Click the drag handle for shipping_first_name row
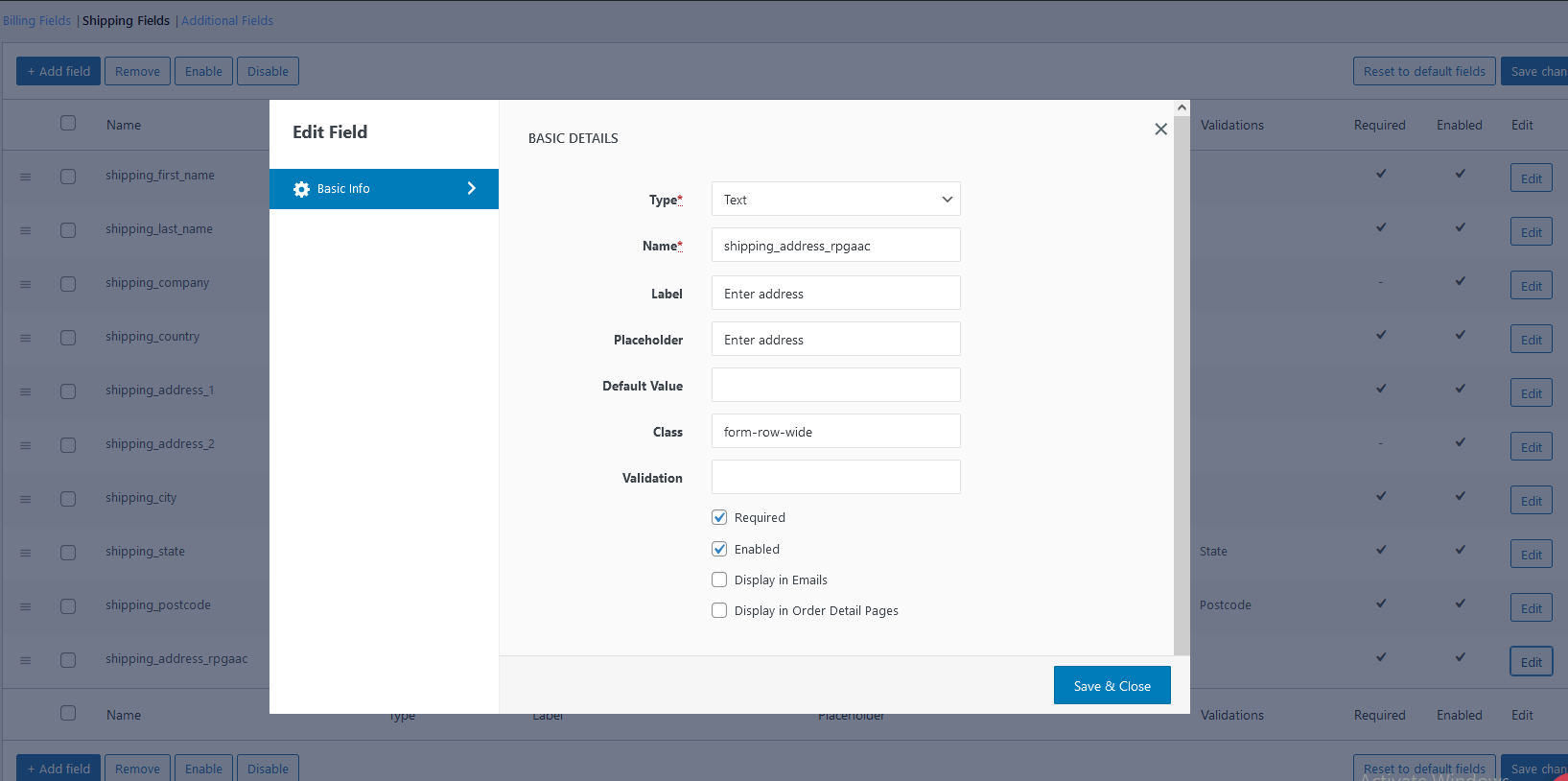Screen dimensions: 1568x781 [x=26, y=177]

········

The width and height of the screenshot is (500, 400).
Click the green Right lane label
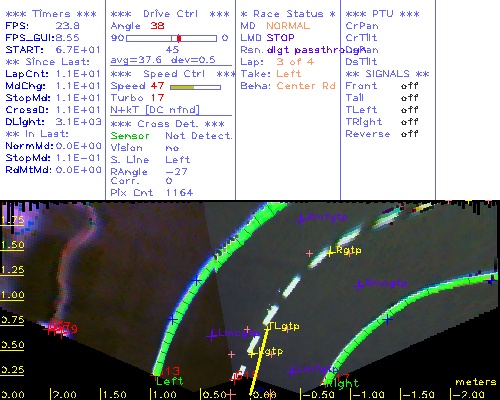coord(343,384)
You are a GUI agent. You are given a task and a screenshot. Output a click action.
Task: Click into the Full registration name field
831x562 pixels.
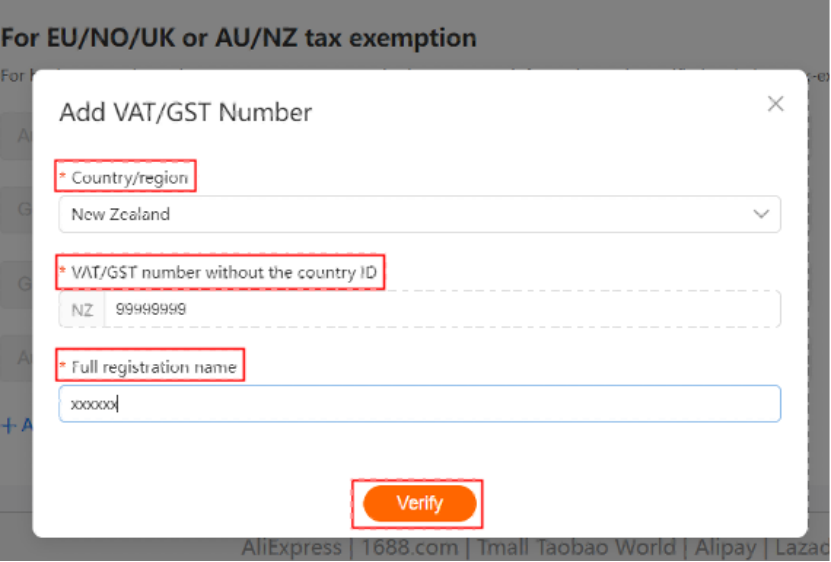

········

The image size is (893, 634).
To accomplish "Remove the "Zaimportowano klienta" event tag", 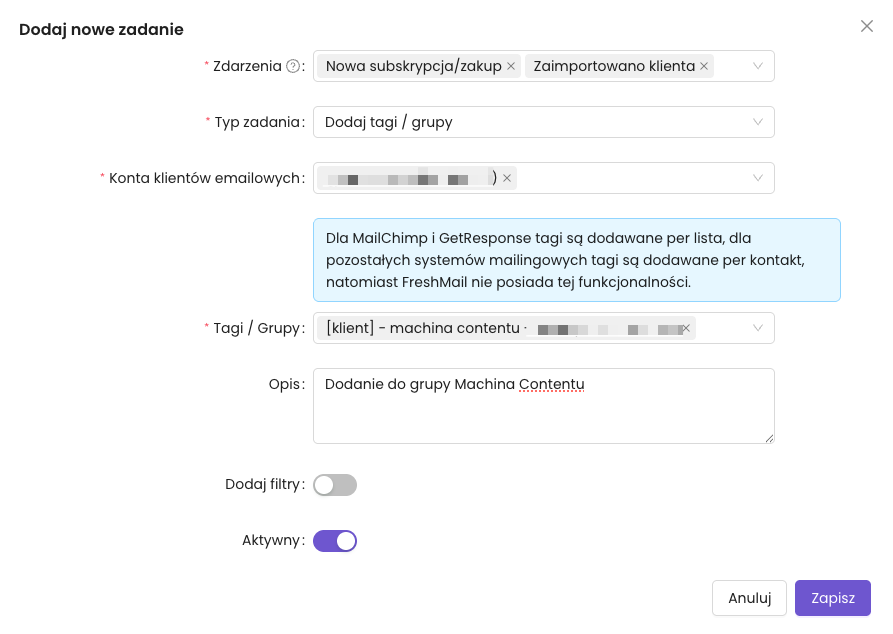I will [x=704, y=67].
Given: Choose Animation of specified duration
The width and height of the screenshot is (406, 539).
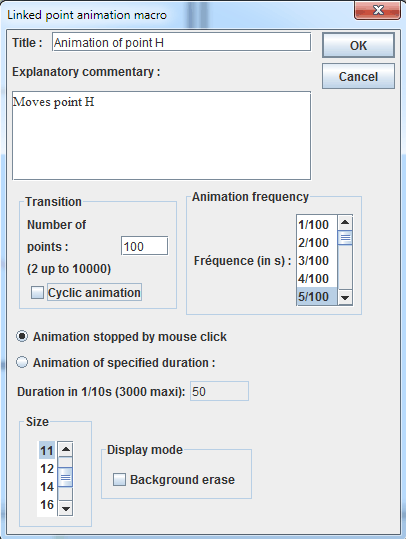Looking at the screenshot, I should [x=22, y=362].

········

*What is needed*
Above this instruction are the records; retype exactly the lines from the one containing "You are a GUI" up to and including the one containing "831x562 pixels.".

*Output of the task*
You are a GUI agent. You are given a task and a screenshot. Output a click action.
Task: Click into the Full registration name field
831x562 pixels.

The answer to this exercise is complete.